Economists’ Growth Insanity
By Paul R. Ehrlich
Virtually every economist rejects the concept of limiting growth – by which they normally mean growth in GDP. As Larry Summers, famous as a major cause of the recent U.S. financial disaster, once stated, “The idea that we should put limits on growth because of some natural limit is a profound error, and one that, were it ever to prove influential, would have staggering social costs.”
More typical of the intellectual contributions of mainstream economics, John Makin of the American Enterprise Institute recently asserted that “There is no magic bullet for stimulating long-term growth, which depends largely on persistent technological change and population growth.” Long-term growth is, of course, a “bullet,” but lethal, not “magic,” being fired directly into the heart of civilization. Even most smart economists, for example Paul Krugman, cannot get over the notion that growth is necessary to solve human problems. As Krugman said recently, ” Oh, and politics: between the non-disaster of Obamacare…and the prospect of a decent rate of economic growth, the midterm elections may not go the way many on the right currently expect.” Krugman recently spent time on TV talking about how to get growth without bubbles, opining, among other things, that Japan’s growth had slowed because of its demographic situation (Japan is one of a handful of overdeveloped nations whose populations, blessedly, have begun to shrink). He is thoroughly hooked on growth, most recently advocating reducing inequality (a good idea) to promote growth (a very bad idea). And Robert Reich recently stated that income inequality is “the enemy of economic growth,” (since it limits the power of the middle class to buy more junk). Economists like Reich and Krugman are wisely concerned with the pain people suffer through poverty and joblessness, which even in a nation as rich as the United States can still lead to clinical depression, hunger, illness, and even death. It is diagnostic of their growthmania that economic growth is inevitably their solution to the problems of maldistribution of resources – alternative approaches such as a shorter work week (an historic solution to the problem of job shortage), redistribution (except by changes in marginal tax rates), and (in the longer term) steps to limit family size are never considered.
This endemic growthmania creates love of the disease and fear of the cure. Old-time economist Robert Gordon of Northwestern University projects (and laments) a dramatic decline in growth. As he wrote, “We began with the tantalizing (and frightening) suggestion… that per-capita real GDP growth could slow down to a rate of a mere 0.2 percent by 2100.” This horrifying slowing of growth would be, according to Gordon, because of “faltering innovation,”  without considering the obvious environmental/resource factors that make it likely growth will be reversed long before 2100. Of course, if economists could (or would) take into account the ongoing depreciation of the planet’s natural capital, I think it is likely that economic growth has already halted, along with (as economists ironically have demonstrated) the growth of human satisfaction. Depreciation of natural capital is the main reason that growth of GDP often leads to a decrease in human well-being – of both current and future generations.
Ironically, economists are also helping to generate what Marxists would call a “false consciousness” even in the numerate public about the role of individuals, the distribution of wealth and power, and what is likely to happen to those distributions in the future. They themselves see the basic system as sound, individuals as “free,” and believe everyone will be richer in the future. It is ironic because the major constraints on growth in wealth today were largely unknown to Marx, Engels, and others of their time; but their writings lead me to suspect they would know better and be ecological economists if they were alive today.

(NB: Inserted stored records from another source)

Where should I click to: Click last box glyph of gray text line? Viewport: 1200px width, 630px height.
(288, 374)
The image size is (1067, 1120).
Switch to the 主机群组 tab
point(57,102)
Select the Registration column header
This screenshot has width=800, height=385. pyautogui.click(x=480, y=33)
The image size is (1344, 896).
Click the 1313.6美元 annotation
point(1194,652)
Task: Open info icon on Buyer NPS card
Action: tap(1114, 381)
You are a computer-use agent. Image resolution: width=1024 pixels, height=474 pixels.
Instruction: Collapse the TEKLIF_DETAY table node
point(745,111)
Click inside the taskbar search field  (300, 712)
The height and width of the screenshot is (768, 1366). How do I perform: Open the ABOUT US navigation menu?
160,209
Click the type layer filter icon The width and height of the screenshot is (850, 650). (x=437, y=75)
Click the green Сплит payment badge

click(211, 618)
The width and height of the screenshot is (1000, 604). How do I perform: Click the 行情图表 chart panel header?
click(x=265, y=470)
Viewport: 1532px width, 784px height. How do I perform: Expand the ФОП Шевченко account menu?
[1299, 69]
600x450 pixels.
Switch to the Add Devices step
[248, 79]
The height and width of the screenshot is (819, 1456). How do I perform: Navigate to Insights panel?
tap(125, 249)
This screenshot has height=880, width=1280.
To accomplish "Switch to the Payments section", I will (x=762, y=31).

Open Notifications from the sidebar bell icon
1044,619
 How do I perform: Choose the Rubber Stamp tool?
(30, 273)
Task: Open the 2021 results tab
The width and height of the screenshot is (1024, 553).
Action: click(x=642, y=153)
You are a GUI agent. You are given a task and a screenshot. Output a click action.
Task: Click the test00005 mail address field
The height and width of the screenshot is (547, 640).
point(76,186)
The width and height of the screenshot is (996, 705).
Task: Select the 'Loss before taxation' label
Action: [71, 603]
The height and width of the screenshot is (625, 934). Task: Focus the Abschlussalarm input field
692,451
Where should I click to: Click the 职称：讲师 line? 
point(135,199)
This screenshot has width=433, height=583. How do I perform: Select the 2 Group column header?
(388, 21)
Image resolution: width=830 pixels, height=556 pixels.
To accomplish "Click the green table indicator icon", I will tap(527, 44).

How does one explain that economists, many of whom have knowledge of mathematics, consider that 3% per annum is a “healthy” or “decent” economic growth rate? After all, a simple calculation shows that if the U.S. (or any other) economy grew at 3% for about 23 years, it would double in size. In less than 150 years the economy would be 100 times as big. Picture the drought situation in California or the air pollution in Beijing with a doubling of economic activity occurring in only 23 years. Then picture a doubling again and again every couple of decades. Is this the future we want for our children and grandchildren?
The explanation for economic blindness, I’m afraid, lies primarily in educational systems that pump out graduates, including economists with doctorates, who are usually utterly clueless about how the world (or the economic system) actually works. It is crystal clear that few understand that the growth-oriented economic system thrives on the heedless rape of natural capital and generates gross inequities (recall that much of western prosperity was built on a foundation of slavery). They fail to recognize the importance of natural capital, and when they do they are vastly overoptimistic about the chances of technological change offsetting its losses. They can’t imagine that the present economic system, dependent on continuous growth in population and consumption, is doomed.
The critical economic questions today are simply: “is there a humane, equitable, and well-being-providing substitute for physical growth and, if so, how can we transition to it?” Indeed, when thinking about the needed total revision of the present economic systems, one must again (shudder) refer to Marx and his concept of alienation. How is it possible for most people not to view themselves as cogs in a giant production machine, and how can we return a sense of pride and association with the results of one’s labors?
Economics may be the discipline that has the most to contribute to avoiding a collapse of civilization. It’s a great pity that most economists are growthmaniacs – very much part of the problem rather than the solution.